10. The method of claim 1, further comprising:
receiving user input regarding the package placement score; and
updating a request generator to generate requests for the machine-learning model in response to the user input.
11. A non-transitory, computer-readable medium including instructions which, when executed by one or more processors, cause the one or more processors to:
identify a package to be transported to a location based on a data structure including an identifier of the package;
query a database using the identifier of the package to retrieve placement instructions for the package;
retrieve a placement image for the package in the location using a media identifier indicating a cloud storage location;
generate a request for a machine-learning model using the placement instructions and the placement image for the package;
transmit the generated request to the machine-learning model;
receive a response from the machine-learning model including a package placement score based on a position of the package; and
transmit the package placement score to a mobile device of a placement agent corresponding to the package.
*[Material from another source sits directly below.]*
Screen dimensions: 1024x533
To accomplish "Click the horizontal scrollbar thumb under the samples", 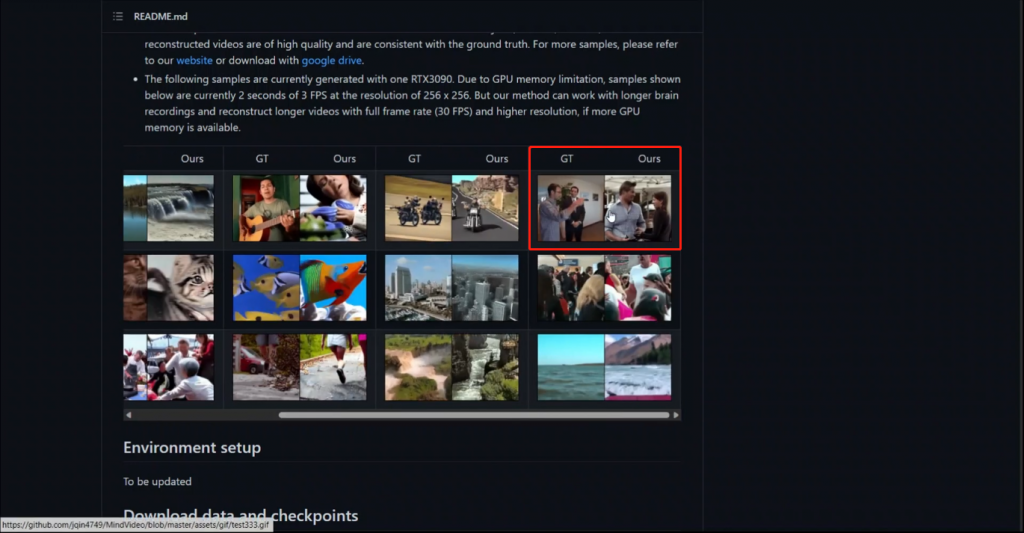I will [473, 415].
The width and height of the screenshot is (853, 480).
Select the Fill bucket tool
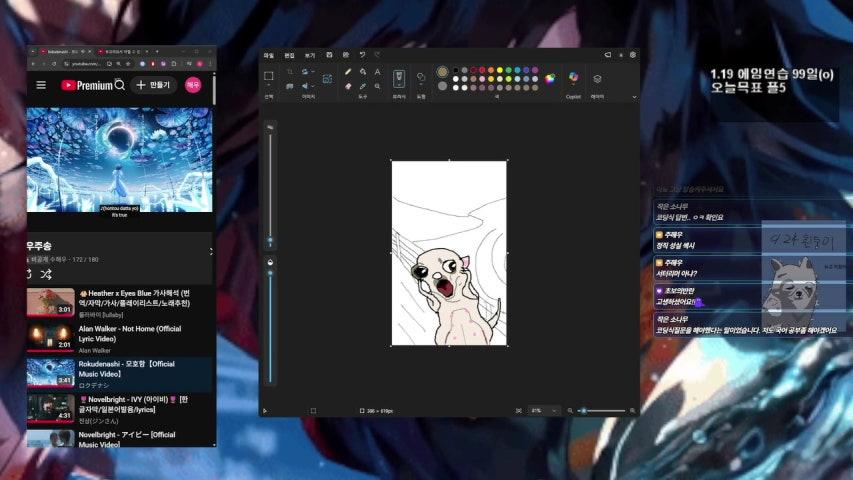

12. The non-transitory, computer-readable medium of claim 11, wherein the response from the machine-learning model includes the package placement score and text supporting the package placement score.
13. The non-transitory, computer-readable medium of claim 12, wherein the instructions cause the one or more processors to:
generate a placement data structure including the package placement score and the supporting text; and
store the placement data structure in a database.
14. The non-transitory, computer-readable medium of claim 12, wherein the text includes an indication of compatibility of the placement instructions with the placement image, the non-transitory, computer-readable medium further comprising modifying the package placement score according to the indication of compatibility.
15. The non-transitory, computer-readable medium of claim 11, wherein the machine-learning model is a multi-modal large language model (LLM) trained to receive as input a combination of text data and image data.
16. The non-transitory, computer-readable medium of claim 11, wherein the instructions cause the one or more processors to execute a package-recognition model to generate a package-present determination indicating whether a package is present in the placement image.
17. The non-transitory, computer-readable medium of claim 11, wherein the instructions cause the one or more processors to preprocess the placement instructions to generate modified placement instructions, and wherein the request includes the modified placement instructions, the placement image, and request instructions indicating a format of the response.
18. The non-transitory, computer-readable medium of claim 17, wherein the format of the response includes a request for the package placement score and text supporting the package placement score, the request including a template for the format of the response.
19. The non-transitory, computer-readable medium of claim 18, wherein the instructions cause the one or more processors to verify that the response follows the format of the response from the template, and wherein the instructions cause the one or more processors to transmit the package placement score to the mobile device of the placement agent responsive to verifying that the response follows the format of the response from the template.
20. The non-transitory, computer-readable medium of claim 11, wherein the instructions cause the one or more processors to:
receive user input regarding the package placement score; and
update a request generator to generate requests for the machine-learning model in response to the user input.